Видимо, всё же придётся взвалить на себя эту ношу. Но смогу ли я в таком случае закончить монографию? Вряд ли. Придётся поручить написать некоторые её разделы Станчуку и Кухтенко: сумеют ли они выдержать мой стиль? Постараются. В конце концов, став директором, я смогу их отблагодарить сторицей.
И есть ещё одно «за», в котором боюсь себе признаться, – этот мой грешок хорошо изучил Вова, даже слишком хорошо, вкусы мои знает – такую диву подсунул в секретарши…
Конечно, директорская должность оставит мне меньше времени для всего этого… Зато и ухаживать, и добиваться благосклонности какой-нибудь гордячки придётся гораздо меньше.
Впрочем, не скажите, Евгений Степанович, шалунишка, в этом тоже есть свои прелести… Господи, на какие только тропинки не сворачивает лукавый разум, лишь бы удовлетворить желание. Надо думать о деле. «Тяжела ты, шапка Мономаха…»
А если всё же Александр Игоревич? Учёный он средний, но своё дело знает, – если бы только не его излишняя энергичность и стремление все средства забрать для своего отдела… Мы с ним друзья, во многом – единомышленники, ученики Виктора Сергеевича, но дело прежде всего. Как сказал вчера Вова, «двоим в одной упряжке будет несподручно, ежели один стал коренным».
(«Я, Александр Игоревич…»)Раньше всё было ясно. Был Он.
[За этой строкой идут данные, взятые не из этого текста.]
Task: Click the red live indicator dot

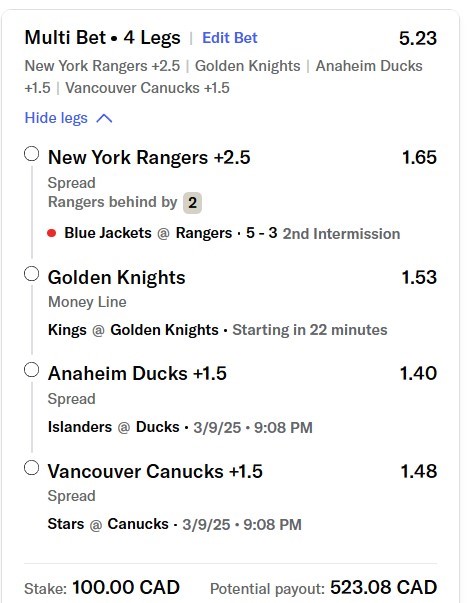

С любыми трудностями, «вечными» и сиюминутными вопросами, лабиринтными ситуациями шли к нему. Поможет, выручит, подскажет, изобретёт, защитит, найдёт выход из тупика. Теперь надежда лишь на себя. Он собирал этот институт по крохам. Он изучил всех основных сотрудников. Почти всех неосновных. Он знал, чего они стоят сейчас, чего от них ждать в будущем.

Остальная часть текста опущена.